Description
Fat brother and Maze are playing a kind of special (hentai) game on an N*M board (N rows, M columns). At the beginning, each grid of this board is consisting of grass or just empty and then they start to fire all the grass. Firstly they choose two grids which are consisting of grass and set fire. As we all know, the fire can spread among the grass. If the grid (x, y) is firing at time t, the grid which is adjacent to this grid will fire at time t+1 which refers to the grid (x+1, y), (x-1, y), (x, y+1), (x, y-1). This process ends when no new grid get fire. If then all the grid which are consisting of grass is get fired, Fat brother and Maze will stand in the middle of the grid and playing a MORE special (hentai) game. (Maybe it’s the OOXX game which decrypted in the last problem, who knows.)
You can assume that the grass in the board would never burn out and the empty grid would never get fire.
Note that the two grids they choose can be the same.
Input
The first line of the date is an integer T, which is the number of the text cases.
Then T cases follow, each case contains two integers N and M indicate the size of the board. Then goes N line, each line with M character shows the board. “#” Indicates the grass.

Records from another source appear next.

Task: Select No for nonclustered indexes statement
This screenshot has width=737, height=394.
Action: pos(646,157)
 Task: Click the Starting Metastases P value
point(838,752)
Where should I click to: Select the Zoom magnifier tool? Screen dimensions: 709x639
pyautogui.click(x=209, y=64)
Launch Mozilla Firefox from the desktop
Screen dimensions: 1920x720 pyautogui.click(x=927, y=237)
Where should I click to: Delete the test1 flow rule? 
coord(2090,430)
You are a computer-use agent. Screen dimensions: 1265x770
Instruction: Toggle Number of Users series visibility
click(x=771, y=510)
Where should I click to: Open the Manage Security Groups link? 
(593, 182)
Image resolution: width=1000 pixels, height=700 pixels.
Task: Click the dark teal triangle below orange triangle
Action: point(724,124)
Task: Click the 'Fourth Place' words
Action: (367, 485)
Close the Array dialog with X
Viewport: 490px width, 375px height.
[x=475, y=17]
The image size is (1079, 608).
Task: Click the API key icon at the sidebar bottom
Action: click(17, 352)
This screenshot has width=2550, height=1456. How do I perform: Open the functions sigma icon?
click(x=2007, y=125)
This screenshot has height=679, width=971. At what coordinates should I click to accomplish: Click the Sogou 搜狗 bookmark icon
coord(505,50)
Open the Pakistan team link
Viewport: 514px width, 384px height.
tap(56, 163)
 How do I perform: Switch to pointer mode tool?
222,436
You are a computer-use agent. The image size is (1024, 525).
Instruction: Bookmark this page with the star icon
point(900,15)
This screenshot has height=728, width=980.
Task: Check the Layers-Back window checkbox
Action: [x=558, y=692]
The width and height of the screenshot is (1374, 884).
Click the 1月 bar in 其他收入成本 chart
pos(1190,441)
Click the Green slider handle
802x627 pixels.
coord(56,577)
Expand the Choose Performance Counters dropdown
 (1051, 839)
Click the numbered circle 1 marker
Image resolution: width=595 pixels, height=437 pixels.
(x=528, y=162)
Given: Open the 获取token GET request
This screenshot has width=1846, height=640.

You can assume that there is at least one grid which is consisting of grass in the board.
1 <= T <=100, 1 <= n <=10, 1 <= m <=10
Output
For each case, output the case number first, if they can play the MORE special (hentai) game (fire all the grass), output the minimal time they need to wait after they set fire, otherwise just output -1. See the sample input and output for more details.
Sample Input
4 3 3 .#. ### .#. 3 3 .#. #.# .#. 3 3 ... #.# ... 3 3 ### ..# #.#
Sample Output
Case 1: 1 Case 2: -1 Case 3: 0 Case 4: 2
第一次队内的组队赛 被虐的好惨 看来和大神实力还是有很大的差距 要努力一下了
这道题在比赛的时候没做出来 一开始想着可不可以dfs 后来思路又转到求最长的连续草的长度(事实证明这是错的
而且这道题的代码我写了一半 馒头写了一半 导致看上去非常的乱 后面很难下手去改 然后就放弃了
题意:#号是草 又两把火扔在草上面去烧 火往上下左右去蔓延 每次蔓延花费1s 问把所有的草都烧了要花多久
两把火一起bfs
赛后看学长的代码强力模仿了一波
#include <iostream>
#include <cstring>
#include <cstdio>
#include <algorithm>
#include <queue>
#include <vector>
#include <iomanip>
#include <math.h>
#include <map>
using namespace std;
#define FIN freopen("input.txt","r",stdin);
#define FOUT freopen("output.txt","w",stdout);
#define INF 0x3f3f3f3f
#define INFLL 0x3f3f3f3f3f3f3f
#define lson l,m,rt<<1
#define rson m+1,r,rt<<1|1
typedef long long LL;
typedef pair<int,int> PII;
int N,M;
char mp[15][15];
int vis[15][15];
int dx[4]={0,0,1,-1};
int dy[4]={1,-1,0,0};
struct node{
int x,y;
int time;
node(int a,int b,int c){
x=a;
y=b;
time=c;
}
};
int check(int x,int y){
return x>=0&&x<N&&y>=0&&y<M&&!vis[x][y]&&mp[x][y]=='#';
}
int bfs(int x,int y,int x2,int y2,int& tot){
queue<node>q;
q.push(node(x,y,0));
if(x!=x2||y!=y2) q.push(node(x2,y2,0));
vis[x][y]=1;
vis[x2][y2]=1;
int time=0;
while(!q.empty()){
node fro=q.front();
q.pop();
tot++;
for(int i=0;i<4;i++){
int xx=fro.x+dx[i];
int yy=fro.y+dy[i];
if(check(xx,yy)){
vis[xx][yy]=1;
q.push(node(xx,yy,fro.time+1));
time=max(time,fro.time+1);
}
}
}
return time;
}
int main()
{
//FIN
int T;
int cas=1;
scanf("%d",&T);
while(T--){
int tot=0;
scanf("%d%d",&N,&M);
for(int i=0;i<N;i++){
scanf("%s",mp[i]);
for(int j=0;j<M;j++) if(mp[i][j]=='#') tot++;
}
int ans=INF;
for(int i=0;i<N*M;i++){
int x=i/M , y=i%M;
if(mp[x][y]=='.') continue;
for(int j=i;j<N*M;j++){
int x2=j/M , y2=j%M;
if(mp[x2][y2]=='.') continue;
int t=0;
memset(vis,0,sizeof(vis));
int now=bfs(x,y,x2,y2,t);
if(t!=tot) continue;
ans=min(ans,now);
}
}
printf("Case %d: %d
",cas++,ans==INF ? -1:ans);
}
}